私自身も契約時にじゅんくんと付き合っていることを伝えてあった。
「以上よ。あとはそれぞれの担当マネージャーに任せるから」
社長室から出た私をキムさんはカフェへと誘ってくれた。
「さて、Rena。あなたはまだ契約したばかりだから簡単に引き返すこともできるわよ。たしかあなた、彼氏にゾッコンだったわよね?」
「ゾ、ゾッコンって、そ、そんな!」
事実を言い当てられてしまい慌てた私にキムさんは柔らかい笑顔を見せてくれた。
「だ・か・ら・ね。どうするかはあなたが決めなさい。何か目標があってこの世界に飛び込んできてるのであれば、私も全力でサポートする。まあ、参考までに。いまね、あなたに専属モデルの打診がきてるわ。それも踏まえてよく考えてみて」
入ったばかりのこの世界。
じゅんくんが背中を押してくれた私の新しい世界。
まだ何もしてないのに逃げ出す? 私はそれで「仕方ない」って思える? じゅんくんの夢を奪った私が簡単に夢をあきらめていいの?
じゅんくんと少し距離を取るだけでいい。ちゃんと話せばわかってもらえる。
そう、思ってたんだよ。
「そう。仕事を続けるのね。それなら、ちゃんと別れてきなさい」
ちゃんと?
社長の意図がわからないまま連れて行かれた会議室。

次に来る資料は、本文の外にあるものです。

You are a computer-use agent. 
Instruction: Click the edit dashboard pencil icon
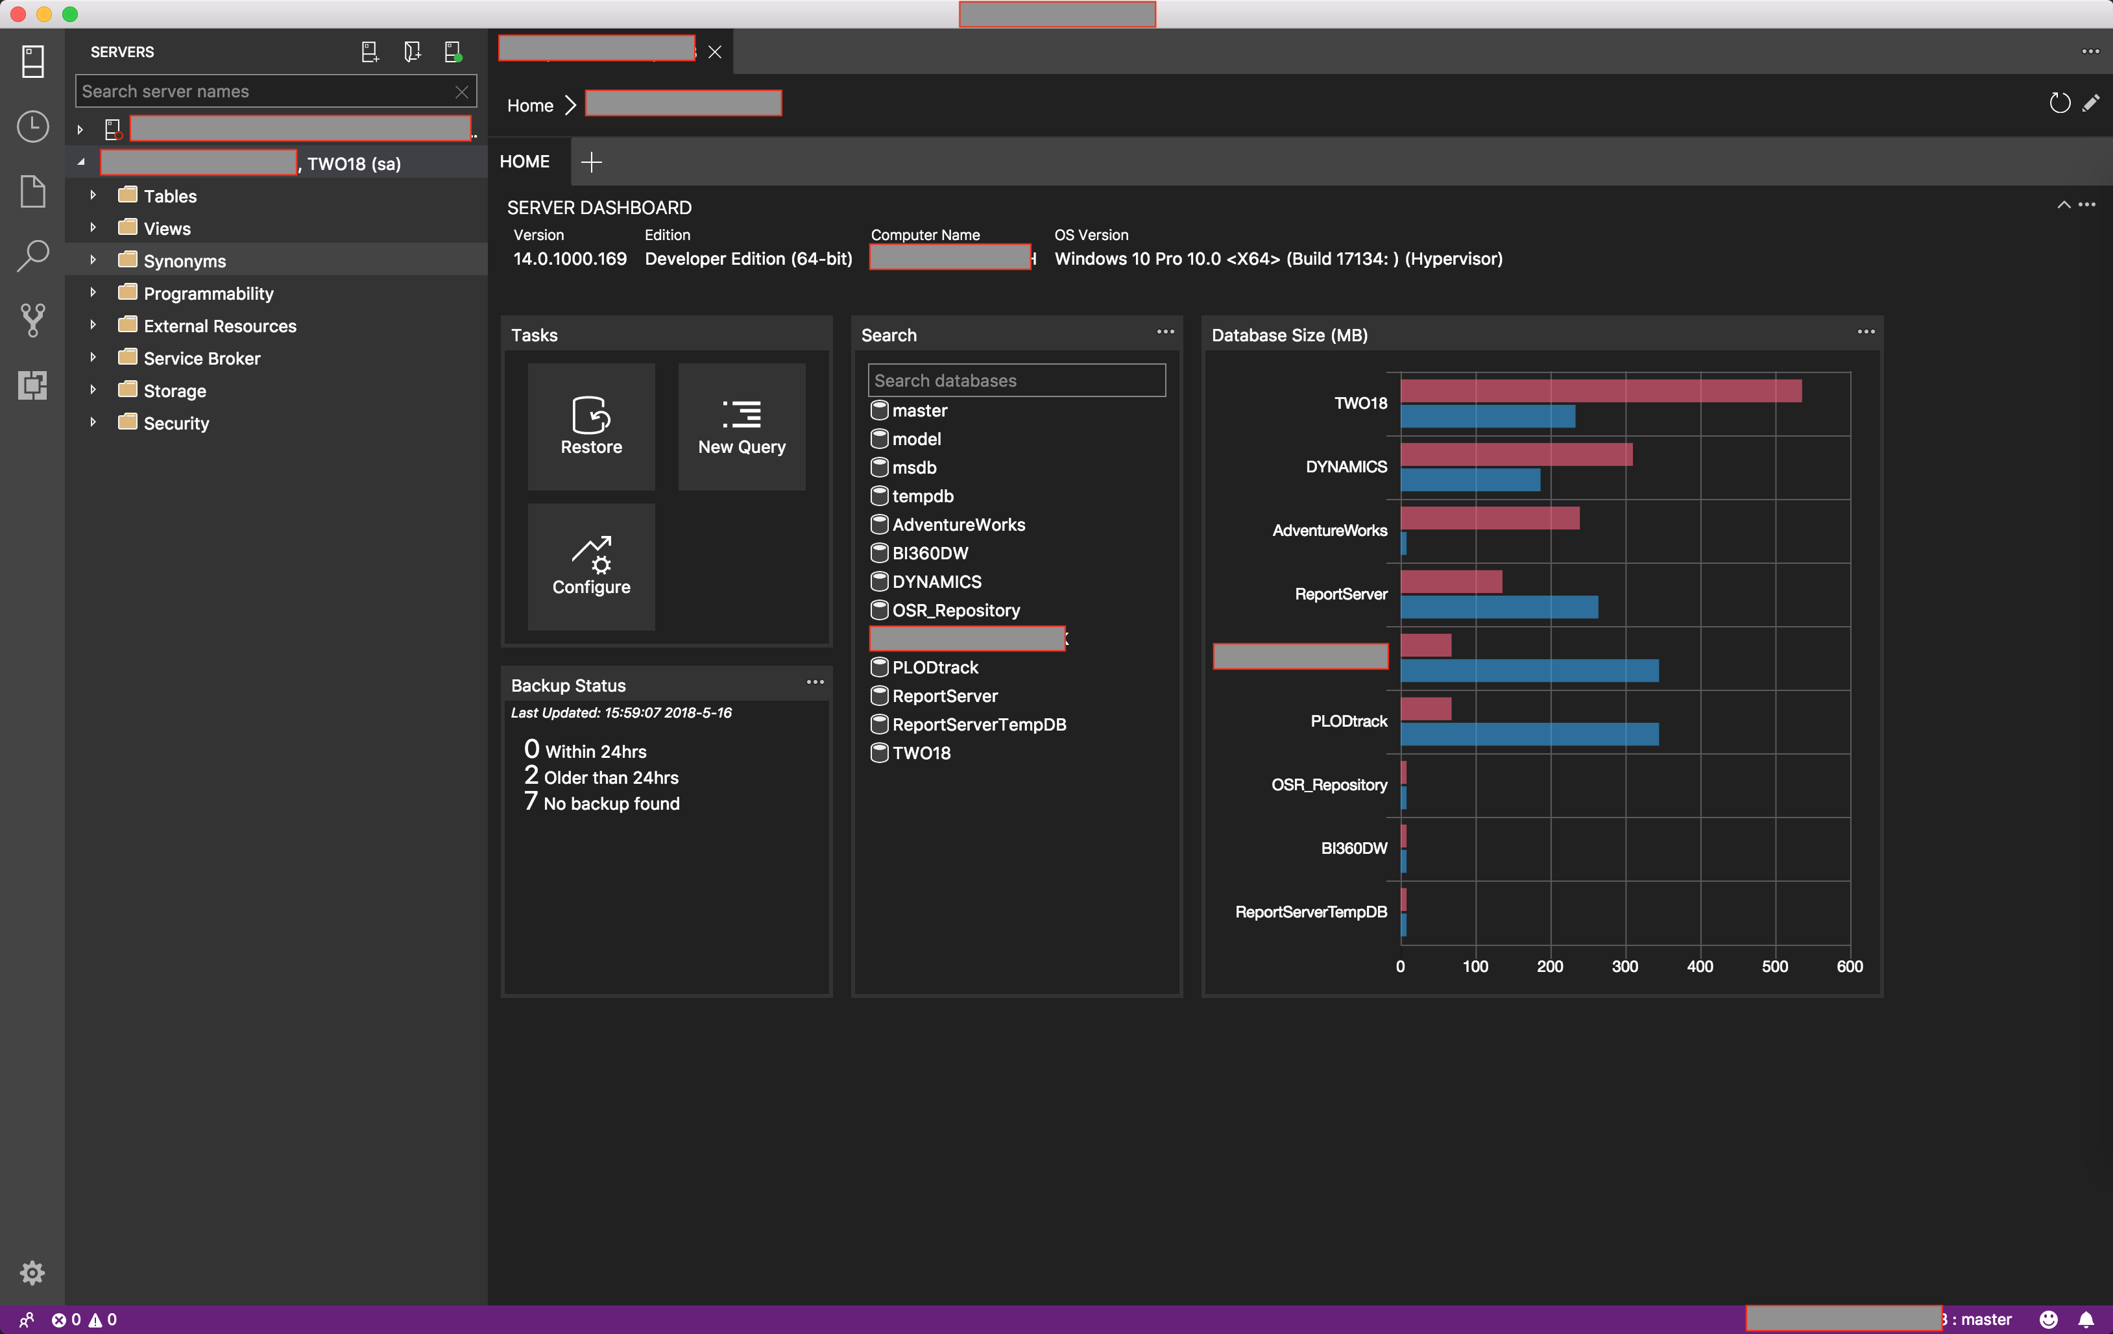[2091, 104]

そこには若手の舞台俳優と数人のスタッフが待ち構えていた。
「じゃあ、打ち合わせをしようか」
なんてくだらない。
そこまでしなければ信用してもらえないのか。
まあ、手塩にかけたモデルがやらかしたのだから仕方ないのかな?
「彼が新しい彼氏役をやるから、はっきりと彼と決別してきなさい」
紹介されたのはひとつ年上の舞台俳優。
「りょう」という名前だけを教えられ後は話を合わせろと言われた。
そして、じゅんくんがバイトをしているカフェへ行き、私はじゅんくんと決別をした。
もう2度と顔を合わせられないくらいの決別を。
そこまでして手に入れたモデルの地位。後に引き返すことはできずに、私の支えとなっていたのはじゅんくんとの約束と、話を聞いてくれるアキさんだった。
「アキさん、あのね———」
敵ばかりだったスタジオで唯一の味方。
「うん。どうしたの?」
アキさんには全て話した。モデルになったきっかけも、モデルを続けてる経緯も、私の目標も。

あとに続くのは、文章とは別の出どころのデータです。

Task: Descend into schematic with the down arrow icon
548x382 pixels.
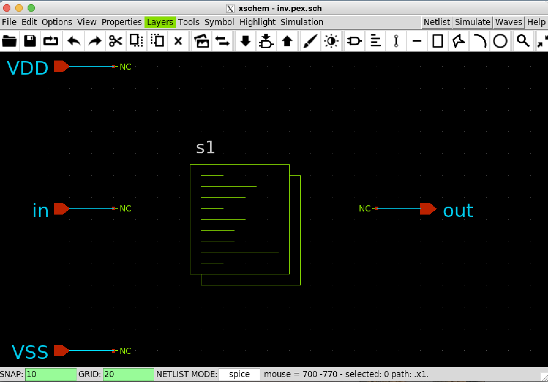Action: [x=245, y=41]
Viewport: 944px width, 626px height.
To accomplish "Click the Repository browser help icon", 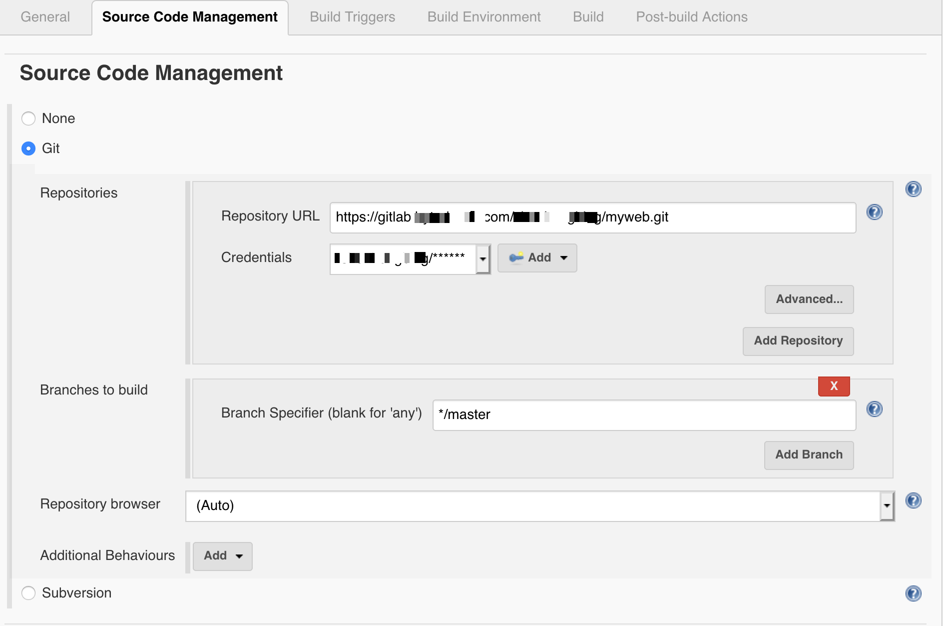I will (x=914, y=501).
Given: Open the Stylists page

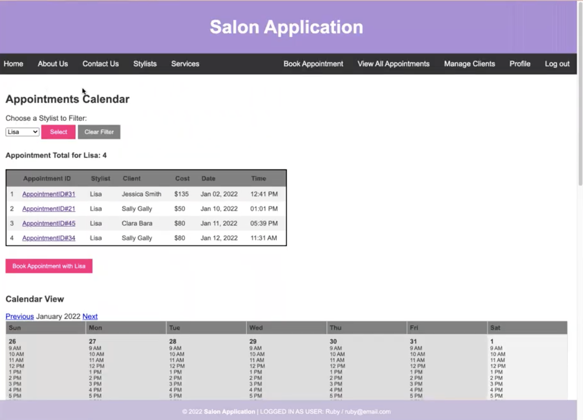Looking at the screenshot, I should coord(145,64).
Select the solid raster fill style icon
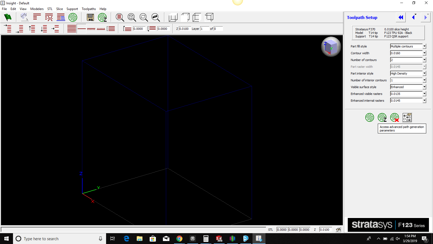 click(x=71, y=28)
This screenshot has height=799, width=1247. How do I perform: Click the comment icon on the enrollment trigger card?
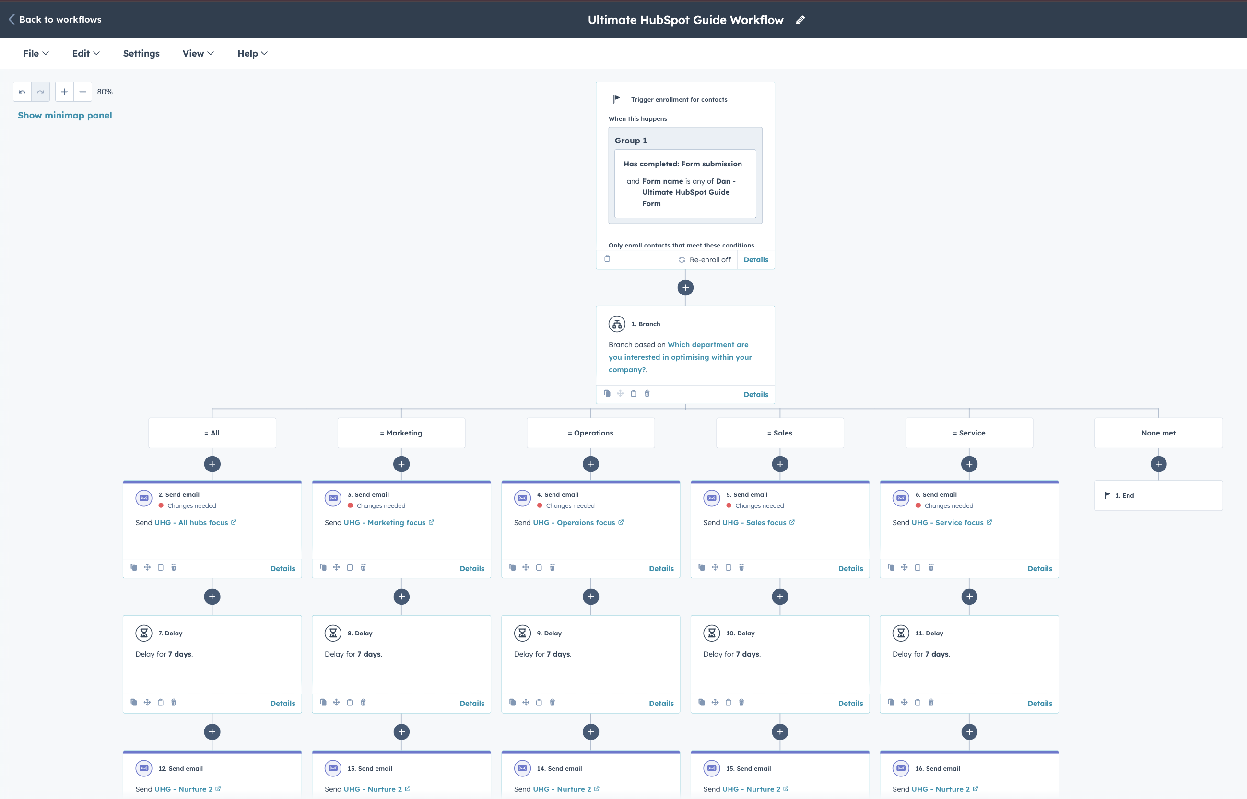click(607, 258)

だからTGCの出演が決まったときは大喜びしてくれた。
「よかったねRenaちゃん! ホントによかった……」
「もう! まだ本番はこれからなんだから泣かないでよ!」
まさか泣くほど喜んでくれるとは思ってなかったから、つられて私まで一緒に泣いちゃった。
そしてTGCを終えた私にはテレビCMやドラマ出演のオファーまで舞い込んできた。
社長は大喜び。
でも、私は……。
じゅんくんとの約束を果たした私には、もう何も残ってなかった。